Ideas began flying around Adrien’s mind. “I knew what I wanted to achieve so I made an overall plan in my head,” he recalls. First he found the perfect toy: a battery-powered Sky Fighter F-16 tabletop game made by Dival. He then decided to base his build around a Raspberry Pi 3A+. “It’s the perfect hardware for projects like this because of its flexibility,” Adrien says.

Taking off

The toy needed some work. Its original bright red joystick was missing and Adrien knew he’d have to replace the original screen with a TFT LCD. To do this, he 3D-printed a frame to fit the TFT display and he created a smaller base for the replacement joystick. Adrien also changed the microswitches for greater sensitivity but he didn’t go overboard with the changes.

The games can make use of the full screen. Adrien would have liked a larger screen, but the original ratio oddly lay between 4:3 and 16:9, making a bigger display harder to find

“I knew I would have to adapt some parts for the joystick and for the screen, but I didn’t want to modify the look of the toy,” Adrien explains. “To be honest, modifying the toy would have involved some sanding and painting and I was worried that it would ruin the overall effect of the project if it was badly executed.”

A Raspberry Pi 3A+ sits at the heart of the Pi Commander, alongside a mini audio amplifier, and it’s wired up to components within the toy

As such, a challenge was set. “I had to keep most of the original parts such as throttle levers and LEDs and adapt them to the new build,” he says. “This meant getting them to work together with the system and it also meant using the original PCB, getting rid of the components and re-routing the electronics to plug on the GPIOs.”

There were some enhancements. Adrien soldered a PAM8403 3W class-D audio amplifier to Raspberry Pi and this allowed a basic speaker to replace the original for better sound. But there were some compromises too.

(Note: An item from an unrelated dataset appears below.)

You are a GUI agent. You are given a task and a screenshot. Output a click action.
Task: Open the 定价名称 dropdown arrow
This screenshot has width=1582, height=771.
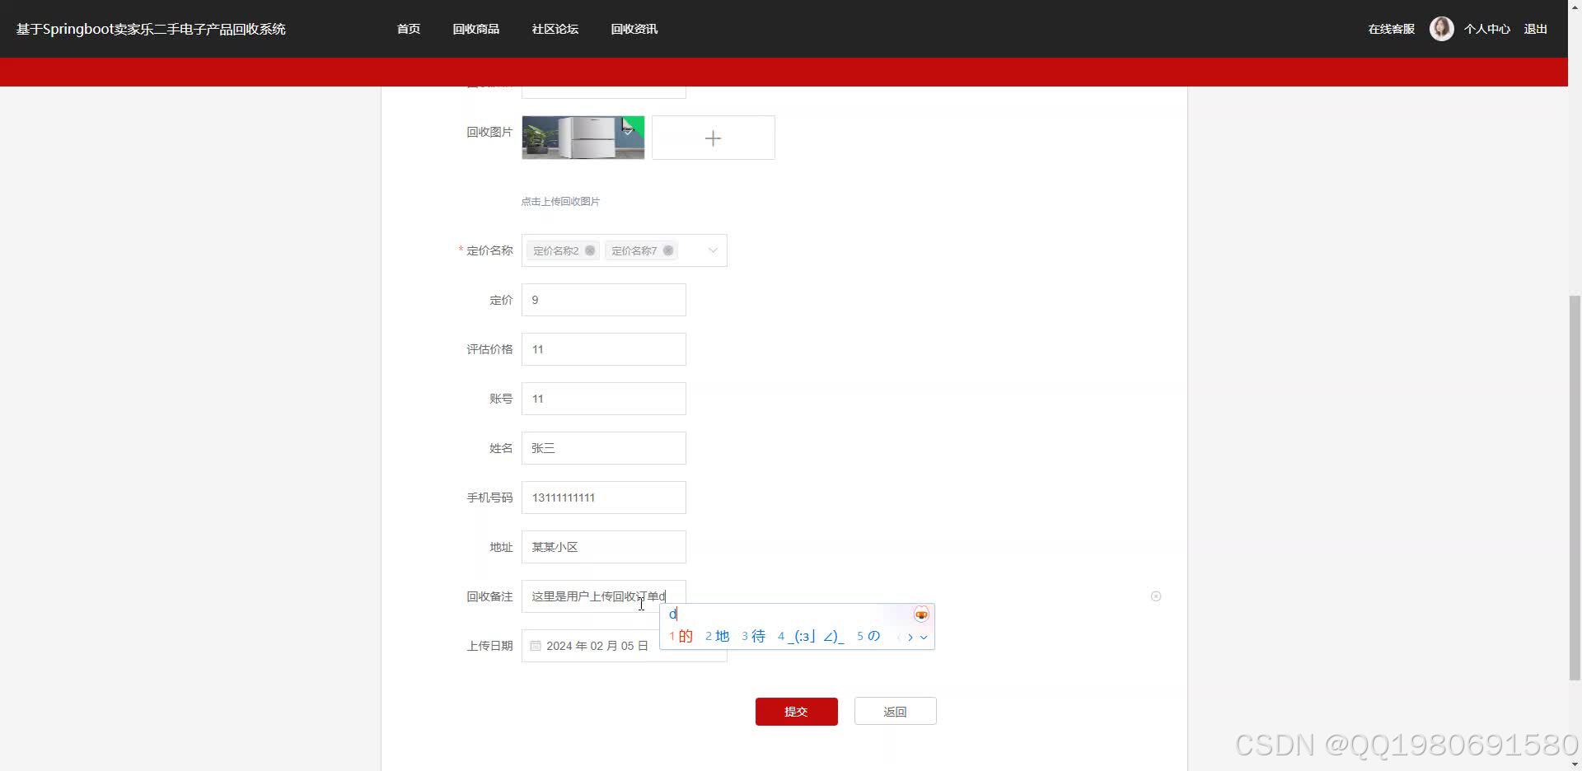click(x=711, y=250)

The original PCB was used and the electronics were re-routed. All the components need to work between 3.3 to 5V with the lowest possible amperage while fitting into a tight space

“At first I thought the screen could be bigger than the one I used, but the round shape of the cockpit didn’t give much space to fit a screen larger than four inches.” He also believes the project could be improved with a better joystick: “The one I’ve used is a simple two-button arcade stick with a jet fighter look.”

Flying high

By using the retro gaming OS Recalbox (based on EmulationStation and RetroArch), however, he’s been able to perfect the overall feel. “Recalbox allowed me to create a custom front end that matches the look of a jet fighter,” he explains. It also means the Pi Commander plays shoot-’em-up games alongside open-source simulators like FlightGear (flightgear.org). “It’s a lot of fun.”